As Baltimore’s new top cop seeks to lead BPD into an era of reform and mend police-community ties, city lawmakers are calling for a criminal justice officials to get together to discuss ways to reduce low-level arrests wherever possible.
Councilman Robert Stokes (12th District) is proposing a resolution at tonight’s city council meeting calling on police, prosecutors, the sheriff’s department and others to explore “alternative enforcement strategies outside of traditional arrest.” The rest of the council has already signed on as co-sponsors.
Stokes told Baltimore Fishbowl that by alternatives, he primarily means citations, not arrests, for petty offenses—not violent crimes, he adamantly noted—such as selling items without a peddlers license, loitering or nonviolent alcohol-related offenses like open container. Officers could use more discretion in ticketing instead of cuffing people, he said, reducing prolonged injurious effects on an arrestee’s life resulting from a single run-in with police.

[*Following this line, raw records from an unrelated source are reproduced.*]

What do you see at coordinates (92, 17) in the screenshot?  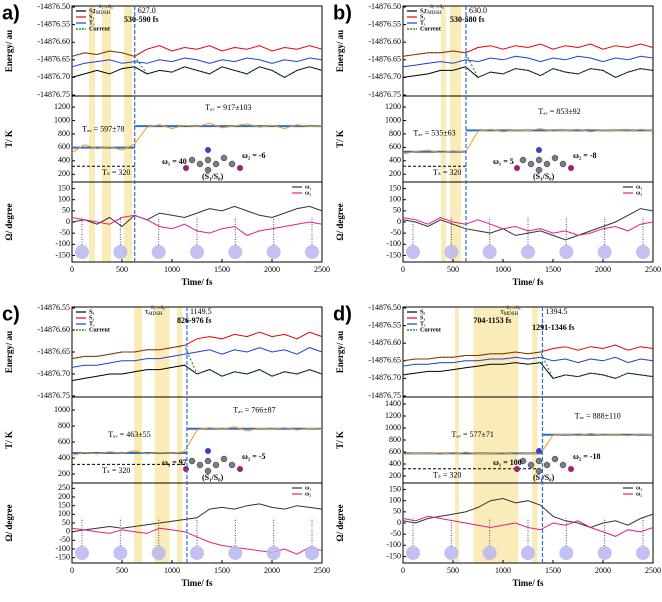 I see `legend-label: S₁` at bounding box center [92, 17].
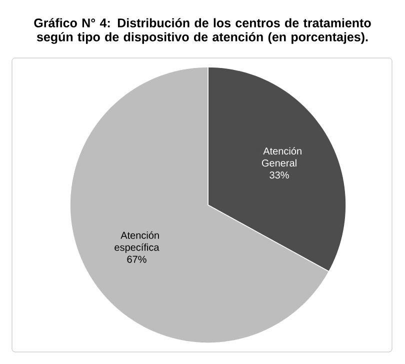  Describe the element at coordinates (282, 157) in the screenshot. I see `slice-label: Atención General` at that location.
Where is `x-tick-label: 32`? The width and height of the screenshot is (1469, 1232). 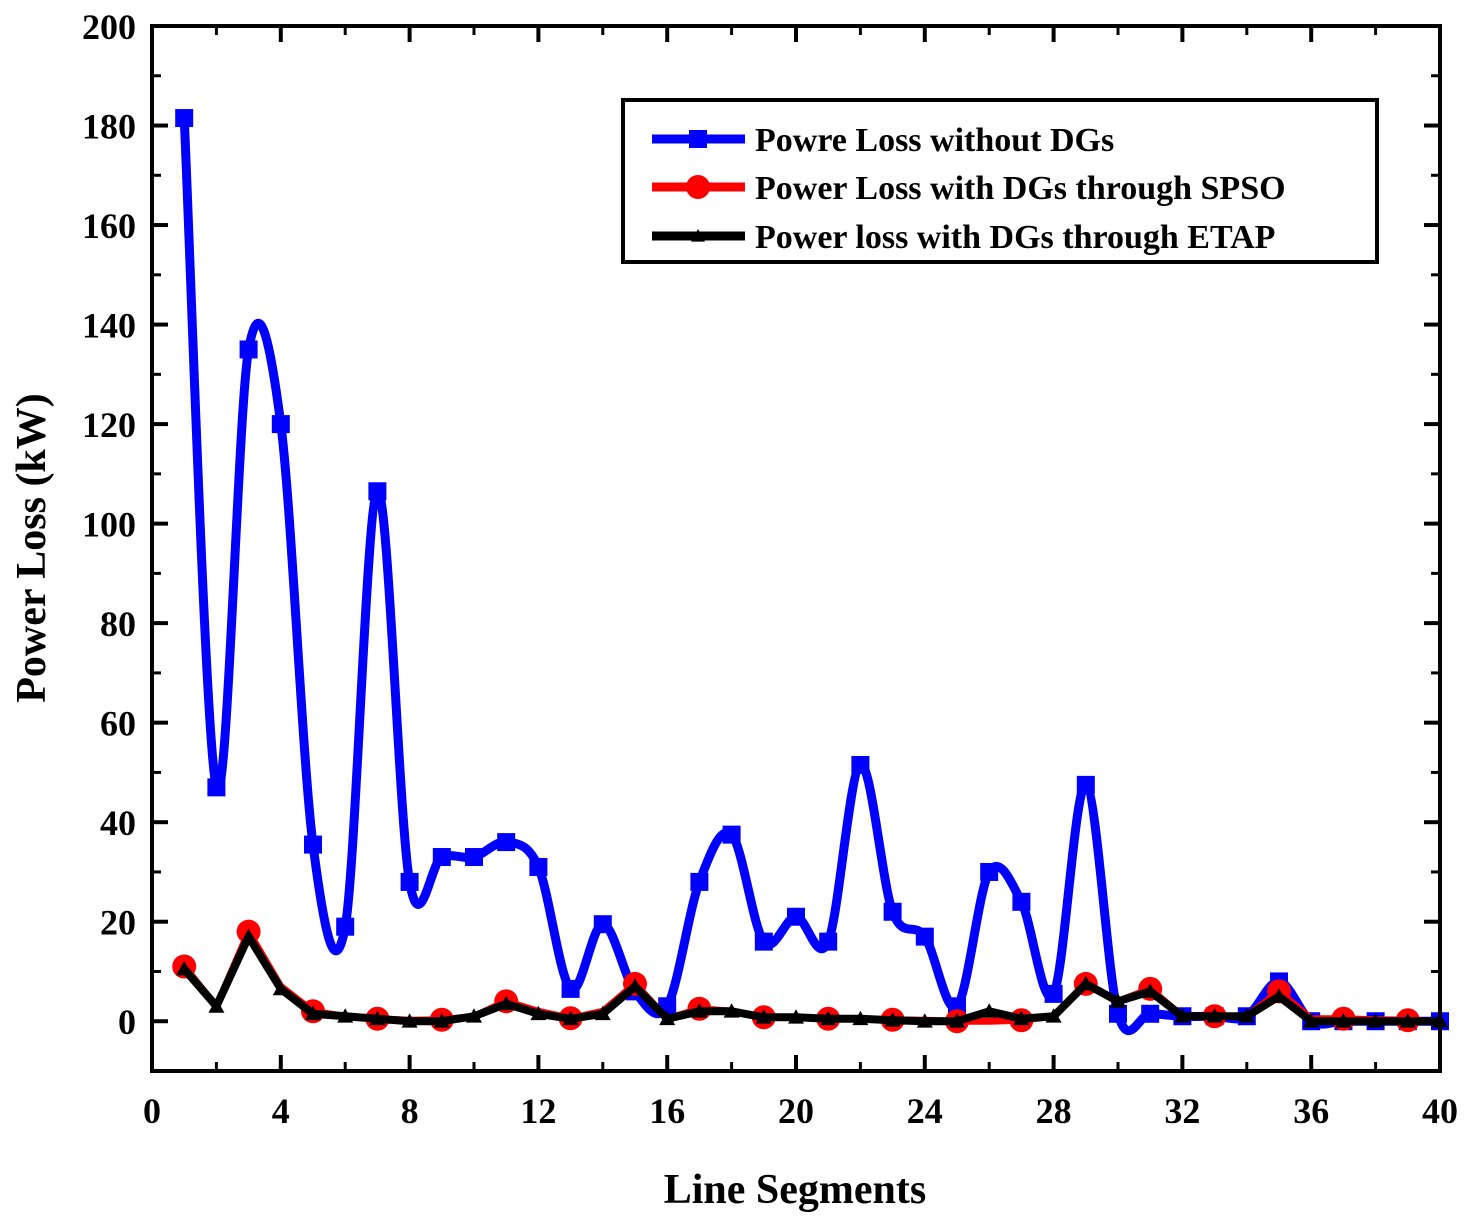 x-tick-label: 32 is located at coordinates (1182, 1111).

Stokes said the idea for his resolution arose from stories he’s heard from locals who’ve been arrested, and from talks with around a dozen young people who he’s been meeting with for the last four or five weeks.
“Some people wait in jail for weeks for a misdemeanor, and then they end up losing their job,” Stokes said. Others struggle to find employment as a result of having a criminal record. And still others suffer even during the expungement process, which costs only $30 to apply for purging a crime from one’s criminal record. Stokes said he’s talked with people who worked with attorneys charging hundreds of dollars, preying on those who aren’t aware they can do it themselves or receive help from organizations like the Maryland Volunteer Lawyers Service.
Stokes touched on a familiar storyline for Baltimore, highlighting a problematic trend of Baltimore police relying too much on arrests as a policing tool (with roots tracing back, at least, to Martin O’Malley’s “zero tolerance” era) and disproportionately targeting black city residents. This is evident, very broadly speaking, in BPD’s archived monthly arrest totals on its Open Data portal, and in the U.S. Department of Justice’s 2016 investigative report on BPD, which found black Baltimoreans are arrested “at rates that significantly exceed relevant benchmarks for criminal activity.”
“I think it just needs to be looked at, and how we can take that barrier away from persons that look for employment or training opportunities,” Stokes said.
His resolution calls for BPD, the Baltimore City State’s Attorney’s Office (neither of whom immediately responded to requests for comment), the Mayor’s Office of Criminal Justice, the Baltimore City Sheriff’s Office and others with criminal justice-related duties “to appear before the City Council to discuss ways that we can rebuild trust between our citizens and the agents of the criminal justice system.”
It calls out to the city being in year two of its federal court-ordered consent decree, which pushes widespread reforms in part to repair police-community relations that have eroded under years of abuse and high-profile corruption by city police.
“The Baltimore City Council is interested in how the Baltimore Police Department can perform its law enforcement duties outside of traditional arrest, so as to build trust between civilians and police officers,” the text of the resolution reads.
At his confirmation hearing in February, Police Commissioner Michael Harrison pledged to make community relations a cornerstone of police reform. “Good police work is always about developing these positive relationships with members of our community, no matter who they are, no matter where they live and no matter what they do for a living.”
Stokes, whose Executive Appointments Committee unanimously approved Harrison that same evening, said today that the commissioner is “going in the right direction” so far, with more officers seen getting out of their cars while out on patrol, and by planning more measures to hold police accountable.
“It’s not gonna happen overnight,” Stokes stressed.
Cannabis possession has come front and center as an arrest-related issue, with data showing an overwhelming 96 percent of people jailed for the low-level drug crime in recent years—even after Maryland decriminalized possession of less than 10 grams in late 2014—are black.
In response to reporting by Baltimore Fishbowl and the Baltimore Institute for Nonprofit Journalism, prosecutors in January announced they would cease charging people arrested for weed possession, unless police produce evidence of distribution or intent to distribute, as if the individual also has baggies, a scale or other packaging goods.
But police haven’t bought into the change—nor did Mayor Catherine Pugh, who’s still out on leave amid scandal and a prolonged bout of pneumonia—and have defended their obligation to keep arresting people under state law.
Stokes said this resolution doesn’t cover cannabis possession because that’s an issue in and of itself. But he is planning to introduce a second resolution at the following council meeting on April 22, requesting a similar hearing involving prosecutors and police.
“There needs to be some conversation on how we meet in the middle, because there’s a lot of confusion out here,” Stokes said of the current limbo state on cannabis possession.
He acknowledged police are merely following Maryland law, and that the SAO has carved out its own rules. But, he posed, “What are we doing here? We’re wasting resources. We need to meet in the middle and have some dialogue.”